Patriotic Alternative, the UK’s largest neo-Nazi group, is rebranding as a “white civil rights” organisation and has raised £14,500 to “support the families” of convicted rioters. But where exactly is this money going?
Five years after its launch, Mark Collett, the leader of Patriotic Alternative (PA), announced a shift in his organisation’s direction.
Despite its early successes, the fascist group has spent years grasping for a clear purpose. PA’s repeated failure to register as a political party has left it without a meaningful metric of success, and many erstwhile supporters have lost faith in the leadership, growing frustrated with the group’s aimless activities or alienated by Collett’s titanic ego. These were decisive factors in a series of damaging splits last year, including a mass defection to the new Homeland Party in April.

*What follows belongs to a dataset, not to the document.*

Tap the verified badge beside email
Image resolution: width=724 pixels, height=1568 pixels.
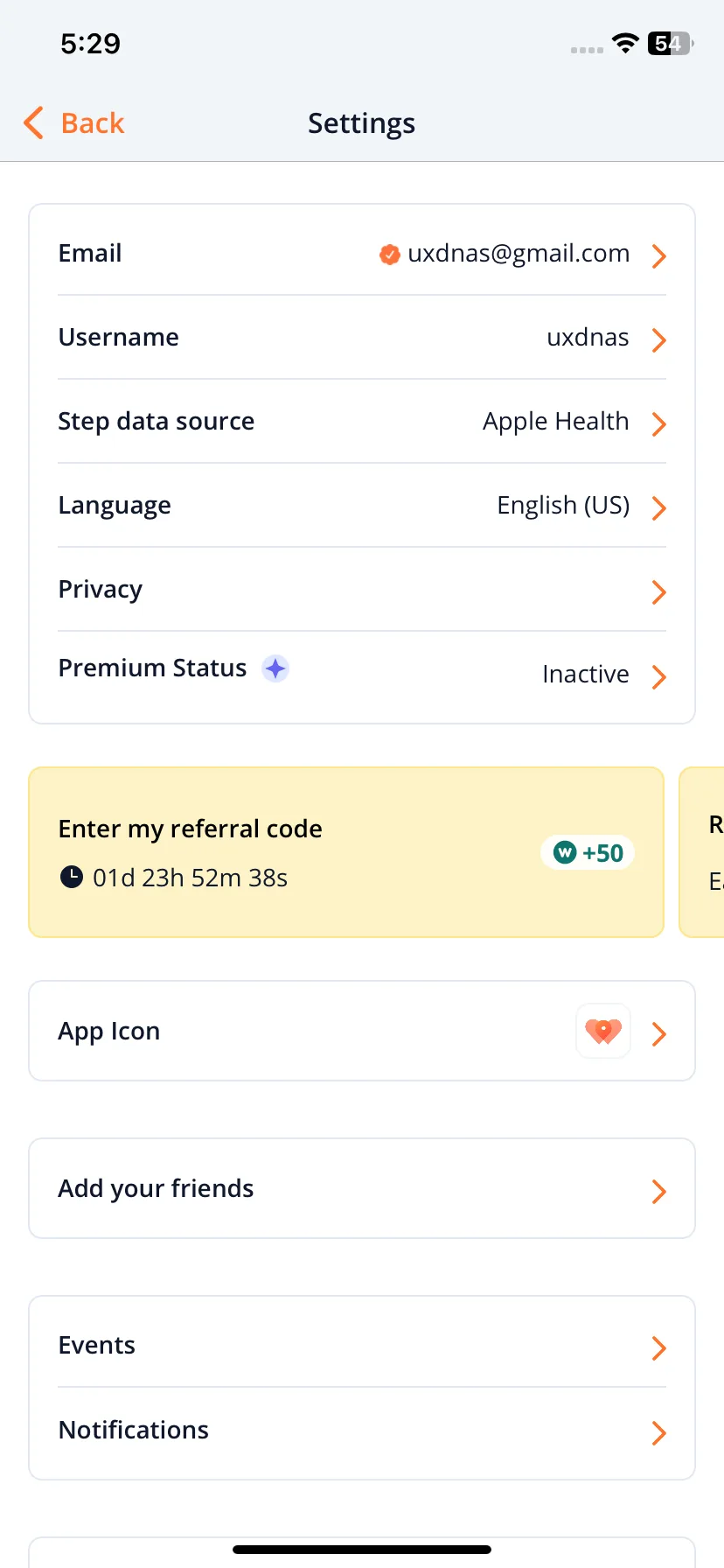390,255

PA is also reeling from the jailing of several key activists under race hate or terror-related charges, most notably Sam Melia, husband to Deputy Leader Laura Towler and the de facto third in command of the group. Melia received a two-year sentence in March 2024 for offences relating to his fascist propaganda network, the Hundred Handers, which was first exposed by HOPE not hate in August 2020.
Collett, a former spin doctor for the British National Party (BNP), has spied an opportunity in this. Downplaying Melia’s extremism and portraying him as a martyr for “free speech” has garnered considerable coverage among the wider right — and captured the attention of Elon Musk.

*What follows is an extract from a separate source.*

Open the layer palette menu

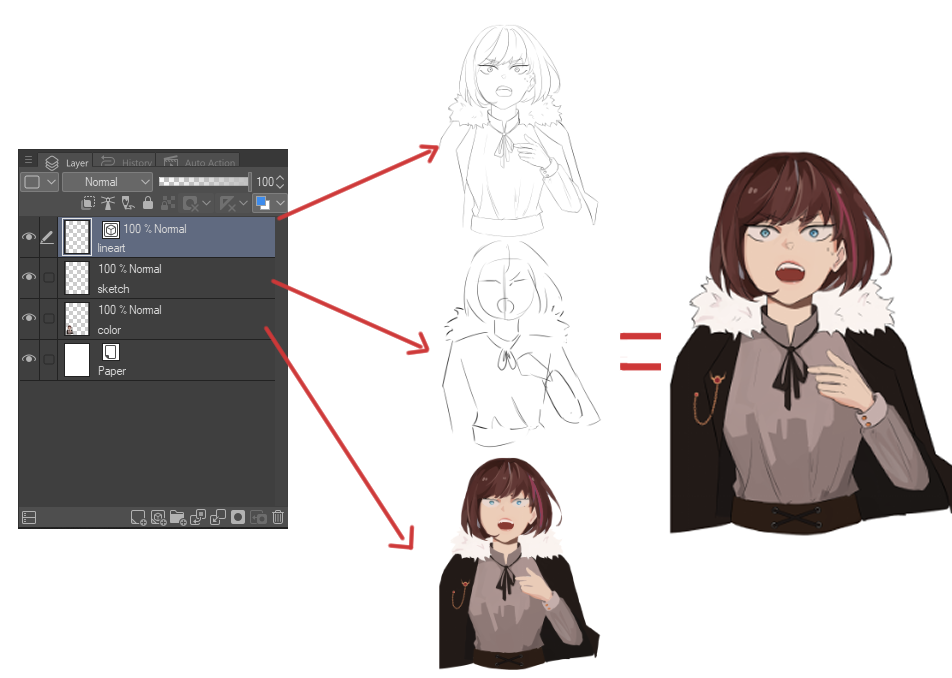[28, 158]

Notably, PA has also raised almost £68,500 to “support” Melia and Towler, as well as much smaller sums for two other members convicted of race hate offences, James Allchurch and James Costello (15% and 5% of Melia’s windfall respectively).
Arguing that electoral politics is “a waste of time, money and resources”, Collett and Towler are instead rebranding PA as a “white civil rights” group. This enables the pair to fully abandon the pursuit of party status and instead focus on their main strengths — the advancement of self-pitying narratives of white victimhood for money. “To draw an analogy”, wrote Collett in his customary understatement, the plight of “nationalists” today is “like the Vietcong going up against the might of the American military — except maybe worse.”
Whilst Collett has claimed that the group is “do[ing] something that ethno-nationalists have never done before”, he is in fact following a path well-trodden by extremists.
This includes the American white supremacist David Duke, one of Collett’s main ideological influences and most frequent online collaborators. In the 1970s, Duke rebranded the Knights of the Ku Klux Klan as a modern “white civil rights” group, adopting a “kinder, gentler” public image. Duke would eventually serve time for misdirecting Klan funds to pay for his own home improvements and gambling problem.
Similarly, Nick Griffin – Collett’s primary political mentor – resorted to marketing the BNP as a “civil rights organisation” following its crushing electoral defeat in 2010, a move that did little to slow the collapse of the group.
Notably, PA is attempting to fuel a sense of injustice among the wider right in the wake of hundreds of expedited convictions of those involved in the riots and disorder this summer. The group has raised almost £14,500, a sum it claims will be donated to the families of these “political prisoners” and victims of “two tier” policing.
So far, the sole official beneficiary of the fund is Lewis Carver, a man who hurled objects at police during the Hull riot, one of the worst in the country. Carver, who left an officer with facial injuries, is incarcerated in HMP Hull alongside Melia.
Despite promises of “full transparency”, precisely how the remaining funds will be allocated remains shrouded in mystery, a fact that has caused unease within sections of the PA membership. The only information on the campaign page itself states that “funds will be received by Laura Melia”.
One wonders whether PA will hand any cash to John Honey, a supporter of the group who has claimed that he has “been to a few PA marches”. Honey is currently serving four years and eight months for violent disorder, racially aggravated criminal damage, causing criminal damage to nine vehicles and three counts of burglary during the Hull riot. This included looting a branch of the cosmetics shop Lush and a savage group attack on three Romanian men.
PA has, so far, neglected to launch any official fundraiser for its own members and associates currently behind bars for terror-related offences. This includes Kristofer Kearney, one of PA’s best known online propagandists and the group’s erstwhile national “Fitness Officer”. Kearney, a former member of the now-banned nazi terror group National Action, received four years and eight months for sharing terror-related material in June 2023.
Likewise, the families of PA-linked Ashley Podsiad-Sharp, Alex Davies and Elliott Brown have not benefited from PA’s generosity. Unlike Melia and Costello, PA has staged no protests outside their prisons in their name.
As momentum continues to shift towards the sleeker Homeland Party, it seems unlikely that PA’s new direction will bring about the boost it so desperately needs.
For the time being, Collett has resorted to personally ringing members to boost attendance of the group’s annual conference, due to take place in the Midlands on the 19th of this month.